Results: Fifty-one NIID patients from 17 families were included in this study. Except neurological symptoms, clinical manifestations from other systems were very notable and diverse. The proportions of different system symptoms were 88.2% in nervous system, 78.4% in respiratory system, 72.5% in circulatory system, 72.5% in locomotor system, 66.7% in urinary system, 64.7% in digestive system, 61.5% in reproductive system, and 50.0% in endocrine system. In addition, other common symptoms included sexual dysfunction (43.1%), pupil constriction (56.9%), blurred vision (51.0%), and hearing loss (23.5%). Ubiquitin and p62-positive cells were found in different tissues and systems in 24 NIID patients with previous surgery. Initial symptoms of NIID and median onset age in different systems also revealed system heterogeneity of NIID.
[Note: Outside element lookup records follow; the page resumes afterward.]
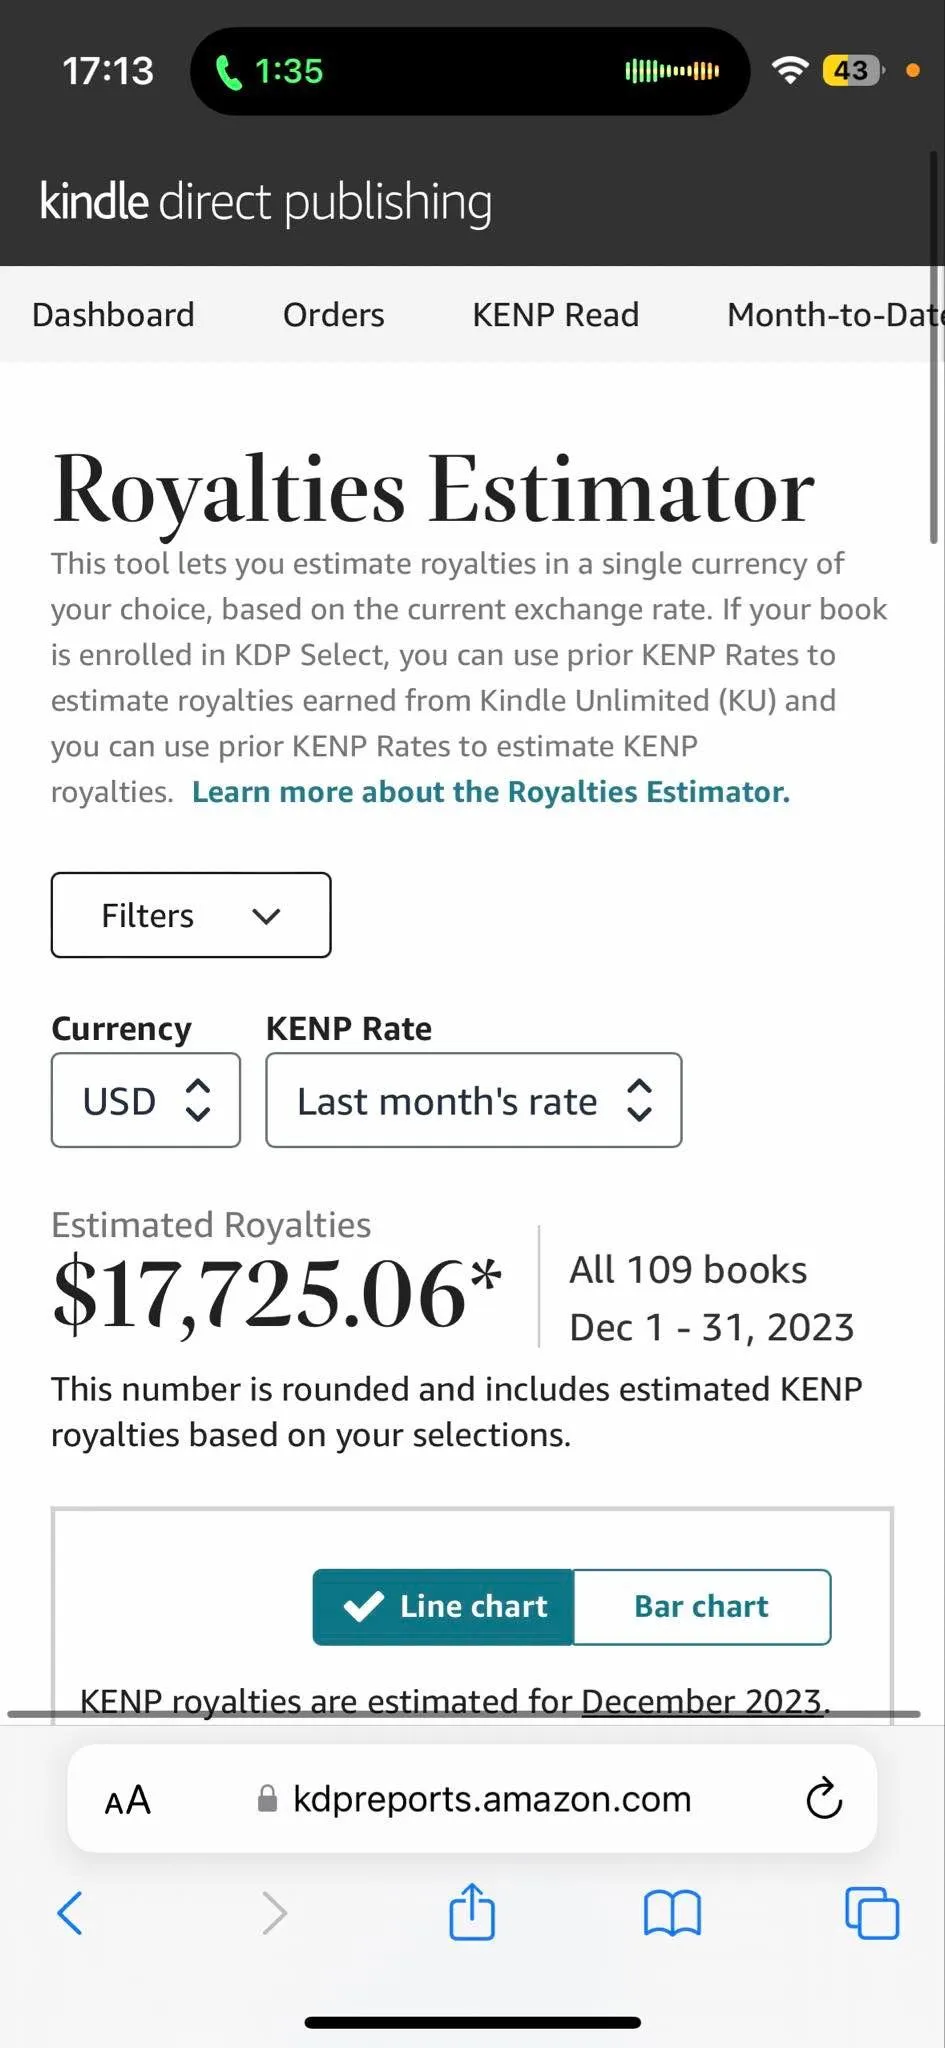The image size is (945, 2048).
Task: Click the page scrollbar on right edge
Action: point(934,345)
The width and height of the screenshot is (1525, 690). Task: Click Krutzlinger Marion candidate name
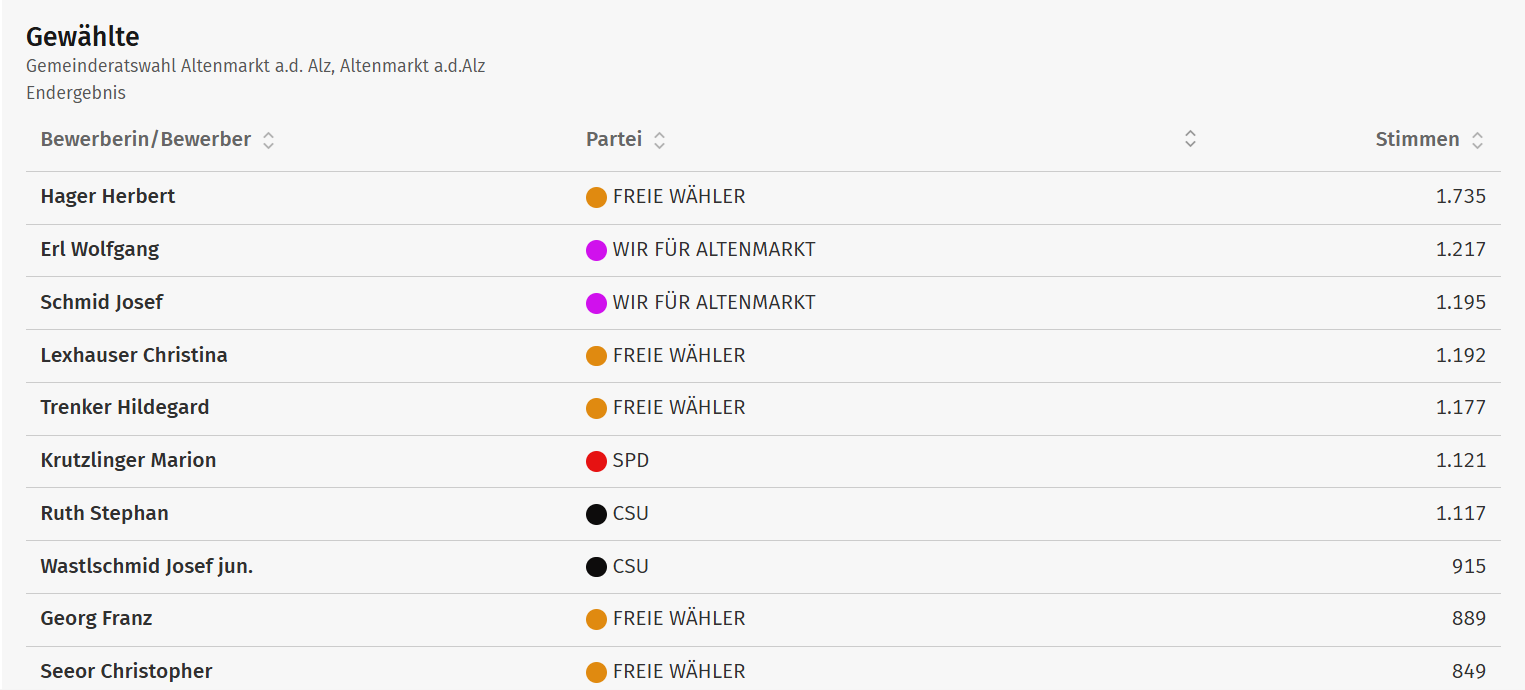tap(128, 460)
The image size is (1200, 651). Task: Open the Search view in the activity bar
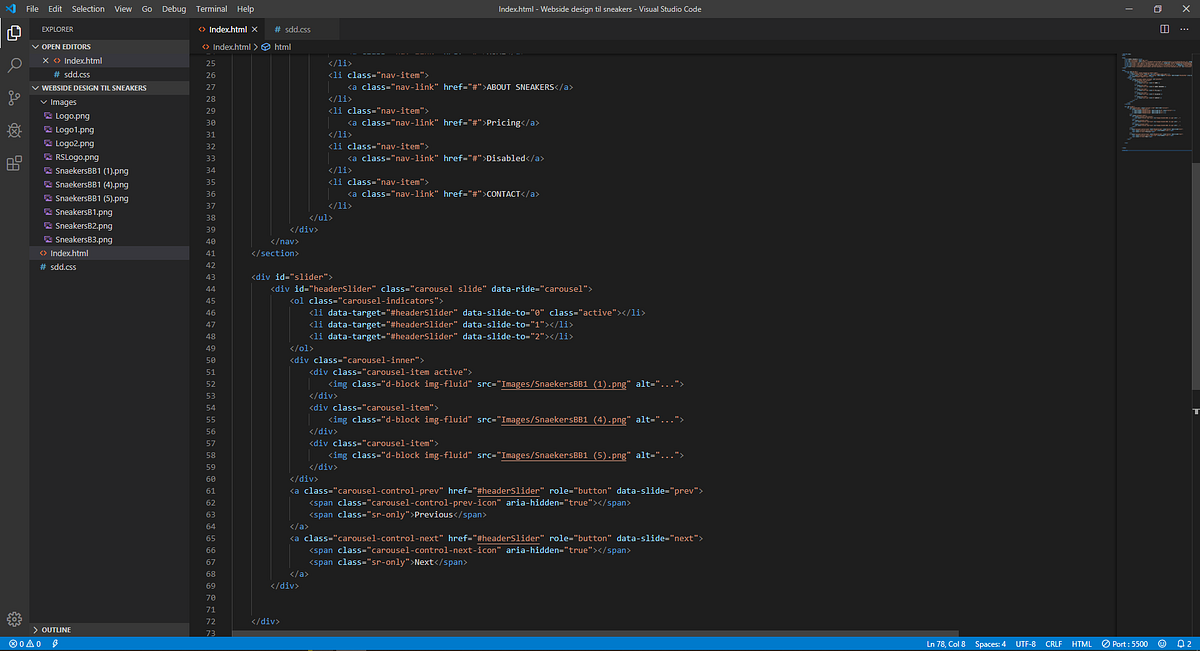[14, 63]
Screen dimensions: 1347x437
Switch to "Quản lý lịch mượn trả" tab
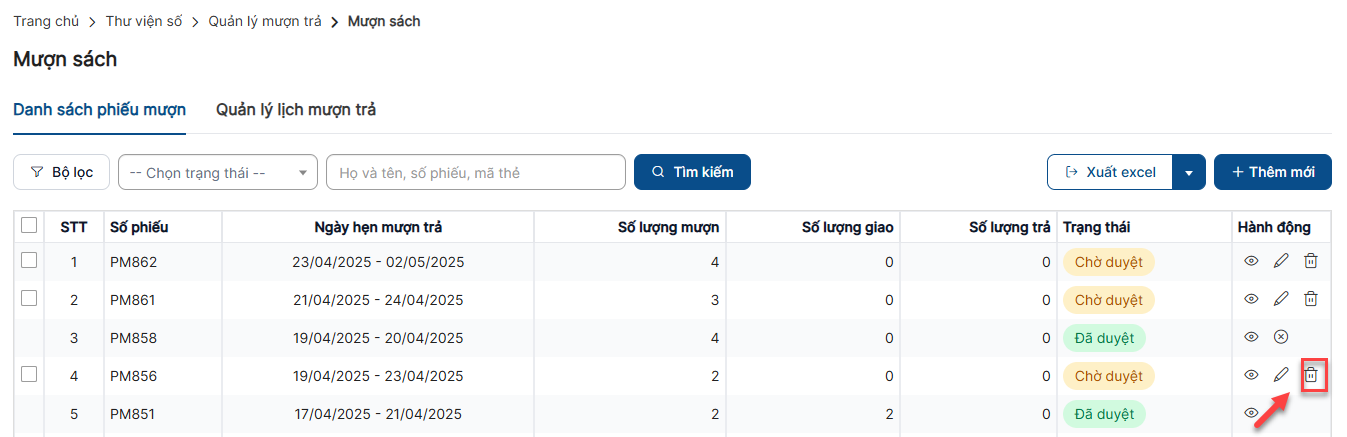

Interpretation: For the first time, we systematically demonstrated that NIID is a heterogeneous and systemic neurodegenerative disease by providing clinical and pathological evidence. In addition to the nervous system, the clinical symptomatic and pathological spectrum of NIID has been extended to almost all systems.

Figure 1

GGC repeats in the NOTCH2NLC gene from patients with NIID and control subjects. The peripheral blood samples were collected and DNA was extracted. Repeat‐primed PCR was performed to examine the GGC repeats in the NOTCH2NLC gene.

Figure 2

Typical features of MRI in patients with NIID. A representative case (case 45, A–H) shows the typical imaging manifestations showed T1 low signals (red arrows) and high signals in T2, FLAIR, and ADC axial images involving the corticomedullary junction of frontal lobe, parietal lobe, occipital lobe, temporal lobe, and corpus callosum (A–D). DWI shows ribbon signs imaging manifestations involving the corticomedullary junction, accompanied by cerebral atrophy, mainly in the temporal lobe and hippocampus (E–H). Another representative case (case 46, I–L) showed bilateral high signal intensity in the medial part of the cerebellar hemisphere immediately beside the vermis (the paravermal area, I) and in the middle cerebellar peduncle (red arrows, J) as well as the atrophy of the cerebellum (yellow arrows, J). DWI axial images showed no obvious abnormality in the cerebellum (K); however, obvious high signal intensity was found along the corticomedullary junction (L).

Figure 3

Positive immunostaining of anti‐p62 and anti‐ubiquitin in different tissues. The tissue samples obtained from the previous surgery in patients with NIID were stained with anti‐p62 and anti‐Ubiquitin antibodies. Immunohistochemical staining in nervous (A–D), circulatory (E–H), digestive (I–P), urinary (Q–T), reproductive (U–X), respiratory (Y and Z) systems, and skin tissues (a and b).

Figure 4

A representative case (patient 6) showed an intranuclear inclusion (black arrow) near a nucleolus (white arrow) in rectum tissues under an electron microscope.

Figure 5

The diagram showed the percentages of initial symptoms from different systems. Initial symptoms in the total 51 patients with NIID were summarized.